The Company also draws the intention of investors to its announcement of today's date and in particular the section thereof headed "Going Concern" in the Directors' Report.

 

Contacts: 

Hurricane Energy plc

Dr Robert Trice (Chief Executive Officer)/
Alistair Stobie (Chief Financial Officer)

 

+44 (0)1483 862 820

Cenkos Securities plc

Nominated Adviser and Joint Corporate Broker
Derrick Lee/Nick Tulloch/Beth McKiernan

 

+44 (0)131 220 6939

Stifel Nicolaus Europe Limited

Joint Corporate Broker
Callum Stewart/Nicholas ARhodes/Ashton Clanfield

+44 (0)20 7710 7600
 

 

 

 

Vigo Communications

Public Relations
Patrick d'Ancona/Ben Simons

 

+44 (0)20 7830 9704
Hurricane@vigocomms.com

 

Market soundings, as defined in the Market Abuse Regulation ("MAR"), were taken in respect of the Warrant Issue with the result that certain persons became aware of inside information, as permitted by MAR. That inside information is set out in this announcement and has been disclosed as soon as possible in accordance with paragraph 7 of article 17 of MAR. Therefore, those persons that received inside information in a market sounding are no longer in possession of inside information relating to the Company and its securities.

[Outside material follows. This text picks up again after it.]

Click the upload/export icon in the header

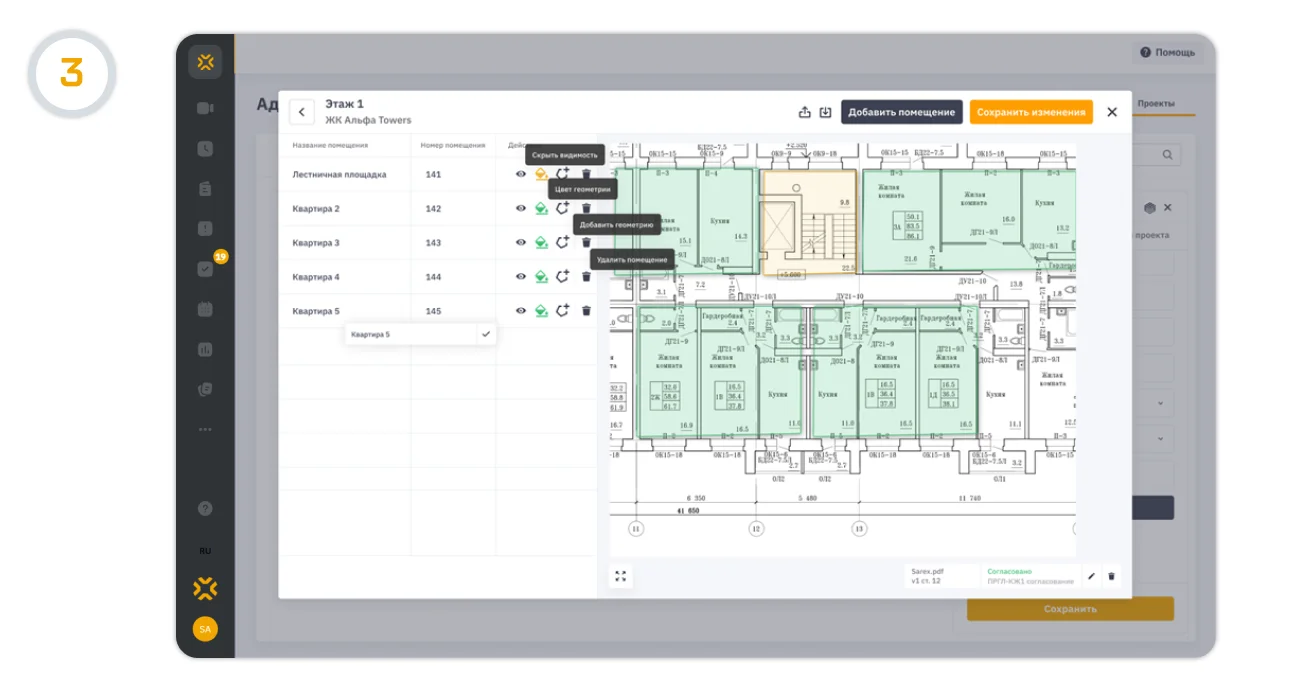(805, 112)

This announcement contains certain statements that are or may be deemed to be "forward-looking statements" which are based on current expectations and projections about current events. These statements typically contain words such as "targets", "believes", "intends", "may", "will", "should", "expects" and "anticipates" and words of similar import. By their nature, forward looking statements involve risk and uncertainty because they relate to events and depend on circumstances that may or may not occur in the future. Forward-looking statements are not guarantees of future performance.

Statements contained in this announcement regarding past trends or activities should not be taken as a representation that such trends or activities will continue in the future.

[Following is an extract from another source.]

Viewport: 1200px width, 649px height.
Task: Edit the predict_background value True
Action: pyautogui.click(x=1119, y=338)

The information contained in this announcement is subject to change without notice and, except as required by applicable law or the AIM Rules, the Company does not assume any responsibility or obligation to update publicly or review any forward-looking statements contained herein. You should not place undue reliance on forward-looking statements, which speak only as of the date of this announcement. No statement in this announcement is or is intended to be a profit forecast or to imply that the earnings of the Company for the current or future financial years will necessarily match or exceed the historical or published earnings of the Company.

The price of shares and the income from them may go down as well as up and investors may not get back the full amount invested on disposal of the shares. Past performance is no guide to future performance and persons who require advice should consult an independent financial adviser.

The distribution of this announcement in certain jurisdictions may be restricted by law. No action has been taken by the Company or any of the Joint Corporate Brokers that would permit possession or distribution of this announcement or any other publicity material relating to the Company in any jurisdiction where action for that purpose is required. Persons into whose possession this announcement comes are required by the Company and the Joint Corporate Brokers to inform themselves about, and to observe, any such restrictions.